A graduate student at the University of California at Berkeley has uncovered the mystery to what allows the electric or disco clam to dazzle us with its light show. You would think there is some bioluminescence or other chemical reaction taking place inside the creature, but in fact it is just reflecting ambient light — just like a mirrored disco ball.
Lindsey Dougherty, the graduate student at the University of California at Berkeley, devoted her PhD to uncovering this mystery after encountered the clam during a dive in Indonesia. As we noted before, the light show was long thought to be caused by bioluminescence, but research in the 1990s discovered it was actually a matter of scattering ambient light.

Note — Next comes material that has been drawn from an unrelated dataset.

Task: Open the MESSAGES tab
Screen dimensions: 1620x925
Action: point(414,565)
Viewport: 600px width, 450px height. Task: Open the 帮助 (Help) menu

Taking it a step further, Dougherty and her team uncovered the light show was due to the structure of its mantle that contained two separate and distinct tissue types that give it the ability to scatter the ambient light. The secret ingredient to the flashing? Seems that the clam has small sphere of silica in the mantle.
“Silica is very rarely used by animals but has a high refractive index, which makes it a great reflector,” said Dougherty.
There is a bit of a yin and yan relationship in this story. The silica side reflects while the other side of the mantle is designed to absorb light, resulting in the alternating, flashing effect we see. When the bivalve opens and closes the mantle to feed, what results is the electric light show. Using high-speed video and other tools, the team was able to uncover this mystery.
“The tissue furls and unfurls back and forth to expose the two distinct sides about twice a second,” explained Dougherty. She added that when the animal is startled ”their flash rate jumps up to four times a second.”